Foi num vídeo de um minuto e nove segundos que o ex-conselheiro nacional do PSD, Pedro Tomás, se apresentou na sua página do Facebook esta terça-feira aos militantes do partido como candidato à distrital social-democrata de Setúbal, com o lema “Voltar a Acreditar”.

“Olá, sou o Pedro Tomás, do Seixal, militante há 15 anos e sou candidato a presidente do PSD distrital de Setúbal. Nestes últimos anos, nós militantes e simpatizantes, sentimos uma cada vez maior descrença na política o que se tem reflectido em elevados níveis de abstenção e na baixa participação activa nos partidos. É nossa obrigação assumir as responsabilidades para credibilizar esta nobre actividade com causas e ideias que cimentem o PSD como um referencial político e estimulem a participação activa de cada um”, afirma Pedro Tomás no vídeo de apresentação.

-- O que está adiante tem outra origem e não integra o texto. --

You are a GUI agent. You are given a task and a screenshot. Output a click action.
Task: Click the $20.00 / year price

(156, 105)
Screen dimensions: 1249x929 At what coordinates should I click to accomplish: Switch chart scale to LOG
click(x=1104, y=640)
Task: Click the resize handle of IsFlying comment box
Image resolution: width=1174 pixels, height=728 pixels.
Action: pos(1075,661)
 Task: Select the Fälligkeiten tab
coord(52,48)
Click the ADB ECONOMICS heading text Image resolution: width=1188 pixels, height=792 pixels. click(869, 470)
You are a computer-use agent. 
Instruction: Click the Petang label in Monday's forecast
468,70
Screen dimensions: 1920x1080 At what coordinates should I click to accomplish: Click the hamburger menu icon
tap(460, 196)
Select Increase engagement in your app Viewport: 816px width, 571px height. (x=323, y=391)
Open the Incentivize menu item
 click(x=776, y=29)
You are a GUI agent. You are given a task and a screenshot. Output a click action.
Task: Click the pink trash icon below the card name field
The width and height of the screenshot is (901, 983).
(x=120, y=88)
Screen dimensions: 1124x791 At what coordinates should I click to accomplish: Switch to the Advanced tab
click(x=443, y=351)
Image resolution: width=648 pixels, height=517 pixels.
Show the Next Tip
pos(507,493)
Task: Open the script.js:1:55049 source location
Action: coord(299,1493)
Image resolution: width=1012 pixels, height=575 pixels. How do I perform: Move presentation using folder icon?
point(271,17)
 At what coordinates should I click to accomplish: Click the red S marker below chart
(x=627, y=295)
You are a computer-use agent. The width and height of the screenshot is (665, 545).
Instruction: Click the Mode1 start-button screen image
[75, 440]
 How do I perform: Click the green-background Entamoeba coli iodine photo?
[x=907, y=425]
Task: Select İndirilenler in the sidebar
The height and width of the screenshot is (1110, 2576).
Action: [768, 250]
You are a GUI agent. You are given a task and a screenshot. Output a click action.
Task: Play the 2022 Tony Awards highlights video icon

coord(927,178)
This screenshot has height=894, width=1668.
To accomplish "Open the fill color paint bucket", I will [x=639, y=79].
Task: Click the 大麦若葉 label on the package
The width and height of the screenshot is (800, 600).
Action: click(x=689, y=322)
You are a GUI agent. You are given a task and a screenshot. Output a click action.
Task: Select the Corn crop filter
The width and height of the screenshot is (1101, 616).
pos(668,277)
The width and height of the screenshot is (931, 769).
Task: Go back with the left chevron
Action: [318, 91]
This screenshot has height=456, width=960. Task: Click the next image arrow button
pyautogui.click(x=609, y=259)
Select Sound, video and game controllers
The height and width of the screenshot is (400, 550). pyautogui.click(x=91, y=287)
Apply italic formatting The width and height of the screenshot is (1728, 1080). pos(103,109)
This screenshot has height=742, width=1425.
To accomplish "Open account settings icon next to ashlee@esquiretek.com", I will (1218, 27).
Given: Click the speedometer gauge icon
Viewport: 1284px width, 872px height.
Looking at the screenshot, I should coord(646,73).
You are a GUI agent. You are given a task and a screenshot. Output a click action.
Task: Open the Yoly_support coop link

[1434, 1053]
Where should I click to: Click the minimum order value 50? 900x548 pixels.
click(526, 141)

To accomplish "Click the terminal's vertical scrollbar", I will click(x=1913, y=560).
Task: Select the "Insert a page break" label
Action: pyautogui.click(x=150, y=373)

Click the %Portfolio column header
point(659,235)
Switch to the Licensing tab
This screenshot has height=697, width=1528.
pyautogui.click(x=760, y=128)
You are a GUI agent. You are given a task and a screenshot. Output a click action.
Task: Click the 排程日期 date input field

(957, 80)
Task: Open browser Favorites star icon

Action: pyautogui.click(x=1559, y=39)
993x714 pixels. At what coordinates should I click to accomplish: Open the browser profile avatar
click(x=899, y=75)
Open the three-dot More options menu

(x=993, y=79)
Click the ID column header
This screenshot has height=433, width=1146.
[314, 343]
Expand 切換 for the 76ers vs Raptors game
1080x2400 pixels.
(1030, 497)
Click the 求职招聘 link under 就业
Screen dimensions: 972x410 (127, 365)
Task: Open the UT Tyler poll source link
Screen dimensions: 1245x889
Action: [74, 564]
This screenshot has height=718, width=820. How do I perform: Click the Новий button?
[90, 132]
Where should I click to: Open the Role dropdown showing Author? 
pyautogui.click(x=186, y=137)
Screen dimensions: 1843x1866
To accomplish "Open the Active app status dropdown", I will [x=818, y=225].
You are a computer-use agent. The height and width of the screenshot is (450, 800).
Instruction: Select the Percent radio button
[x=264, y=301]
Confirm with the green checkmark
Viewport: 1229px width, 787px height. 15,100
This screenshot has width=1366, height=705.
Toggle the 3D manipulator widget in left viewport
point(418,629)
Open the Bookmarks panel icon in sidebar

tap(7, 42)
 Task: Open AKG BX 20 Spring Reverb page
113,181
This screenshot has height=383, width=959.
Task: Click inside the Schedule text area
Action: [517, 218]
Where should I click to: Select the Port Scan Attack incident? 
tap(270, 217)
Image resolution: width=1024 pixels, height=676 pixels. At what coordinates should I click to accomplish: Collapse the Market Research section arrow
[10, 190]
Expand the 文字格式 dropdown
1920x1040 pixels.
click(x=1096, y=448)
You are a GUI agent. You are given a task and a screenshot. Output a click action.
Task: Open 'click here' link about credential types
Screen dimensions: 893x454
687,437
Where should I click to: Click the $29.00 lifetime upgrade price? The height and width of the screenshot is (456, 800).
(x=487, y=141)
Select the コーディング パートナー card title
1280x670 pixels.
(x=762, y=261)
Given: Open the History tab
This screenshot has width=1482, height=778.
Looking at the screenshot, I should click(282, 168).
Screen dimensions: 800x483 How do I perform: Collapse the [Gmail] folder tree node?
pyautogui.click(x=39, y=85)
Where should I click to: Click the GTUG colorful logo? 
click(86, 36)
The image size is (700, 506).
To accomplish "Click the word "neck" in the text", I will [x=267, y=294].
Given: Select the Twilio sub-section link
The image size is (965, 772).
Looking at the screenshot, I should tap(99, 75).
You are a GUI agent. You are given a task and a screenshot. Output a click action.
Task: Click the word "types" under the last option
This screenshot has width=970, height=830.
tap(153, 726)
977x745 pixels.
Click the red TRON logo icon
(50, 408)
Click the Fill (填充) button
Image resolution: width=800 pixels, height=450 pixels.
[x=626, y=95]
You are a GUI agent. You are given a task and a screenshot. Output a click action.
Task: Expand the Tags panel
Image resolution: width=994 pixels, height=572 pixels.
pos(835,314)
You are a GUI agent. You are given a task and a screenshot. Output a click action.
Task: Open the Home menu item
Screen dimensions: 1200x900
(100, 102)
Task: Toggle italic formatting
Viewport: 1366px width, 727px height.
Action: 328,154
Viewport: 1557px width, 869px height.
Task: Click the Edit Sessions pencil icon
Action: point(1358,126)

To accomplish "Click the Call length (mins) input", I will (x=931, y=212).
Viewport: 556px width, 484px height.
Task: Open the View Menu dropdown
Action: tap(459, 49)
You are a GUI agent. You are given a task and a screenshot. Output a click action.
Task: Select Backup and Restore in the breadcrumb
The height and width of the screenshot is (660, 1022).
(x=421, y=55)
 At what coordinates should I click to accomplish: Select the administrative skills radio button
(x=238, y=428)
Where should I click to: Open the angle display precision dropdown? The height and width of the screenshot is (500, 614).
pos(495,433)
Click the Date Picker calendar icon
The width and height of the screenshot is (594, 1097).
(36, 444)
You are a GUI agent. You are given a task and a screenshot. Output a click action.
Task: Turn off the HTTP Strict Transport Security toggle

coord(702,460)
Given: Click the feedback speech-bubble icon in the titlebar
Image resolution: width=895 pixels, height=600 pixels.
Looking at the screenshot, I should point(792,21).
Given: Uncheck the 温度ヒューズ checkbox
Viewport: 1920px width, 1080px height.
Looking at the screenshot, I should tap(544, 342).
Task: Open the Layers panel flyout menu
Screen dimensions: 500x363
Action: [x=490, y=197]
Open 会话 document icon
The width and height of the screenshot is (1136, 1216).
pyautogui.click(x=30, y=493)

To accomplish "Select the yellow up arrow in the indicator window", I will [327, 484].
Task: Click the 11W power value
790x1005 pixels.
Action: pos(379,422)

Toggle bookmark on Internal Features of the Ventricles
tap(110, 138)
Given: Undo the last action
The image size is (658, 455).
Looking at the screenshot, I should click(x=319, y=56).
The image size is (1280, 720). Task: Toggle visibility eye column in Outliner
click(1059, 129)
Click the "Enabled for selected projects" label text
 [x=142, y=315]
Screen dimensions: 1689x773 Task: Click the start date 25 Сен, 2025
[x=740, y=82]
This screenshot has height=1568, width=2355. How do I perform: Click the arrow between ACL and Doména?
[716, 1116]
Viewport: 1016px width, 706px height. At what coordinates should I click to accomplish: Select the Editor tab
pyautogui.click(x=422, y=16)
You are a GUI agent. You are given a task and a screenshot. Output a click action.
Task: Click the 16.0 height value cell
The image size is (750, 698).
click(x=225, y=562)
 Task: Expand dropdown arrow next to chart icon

Pouco antes de tornar pública a sua candidatura, Pedro Tomás, que se candidata à sucessão de Bruno Vitorino na liderança do PSD de Setúbal (apoiante de Miguel Pinto Luz na corrida à liderança do PSD) falou com o PÚBLICO e mostrou-se preocupado com os “fracos” resultados eleitorais que o partido tem alcançado e aponta caminhos: “Não podemos continuar dentro dos gabinetes a produzir textos bonitos à espera que os militantes sejam caixas de ressonância. Temos de voltar às assembleias de secção”.

Para este economista, de 33 anos, que iniciou o seu percurso político na JSD, “a força do PSD está nas pessoas que gostam de ser chamadas a participar na discussão e ter a oportunidade de traçar as políticas para a sua terra e para o seu país. Por isso, é urgente valorizar as pessoas e voltar a acreditar na militância”.

Empenhado em recuperar as ideias e os projectos que cimentem o PSD como referencial político, o antigo líder da JSD de Setúbal acredita que o partido pode ser uma alternativa nas eleições autárquicas de 2021. “Temos de voltar a acreditar que os nossos vizinhos se podem rever no PSD e que podemos ser alternativas vencedoras nas eleições autárquicas”, assume, frisando que “o PSD tem de ser a solução não socialista para quem defende a liberdade individual e de escolha como motor da sociedade e que não pode continuar apenas a cumprir o calendário”.

Preocupado com a “pouca representatividade” do partido, o ex-conselheiro nacional deixa um alerta: “Há o perigo de as pessoas encontrarem alternativas políticas noutros partidos à direita do PSD como o Chega e a Iniciativa Liberal”.

Relativamente às eleições internas para a liderança do PSD, marcadas para Janeiro, o ex-conselheiro nacional apoia a candidatura de Luís Montenegro, mas deixa elogios a Miguel Pinto Luz, em cujo percurso político se revê. “O percurso de Miguel Pinto Luz é feito a partir das bases e dos problemas sem estar agarrado a dogmas ideológicos”, declara o social-democrata ao PÚBLICO, considerando que o partido está a dar um “sinal de vitalidade” ao ter três candidaturas a disputar as eleições internas de 11 de Janeiro.

As eleições para a distrital o PSD de Setúbal devem realizar-se no início de 2020, depois do congresso nacional, que decorrerá entre 7 e 9 de Fevereiro, em Viana do Castelo.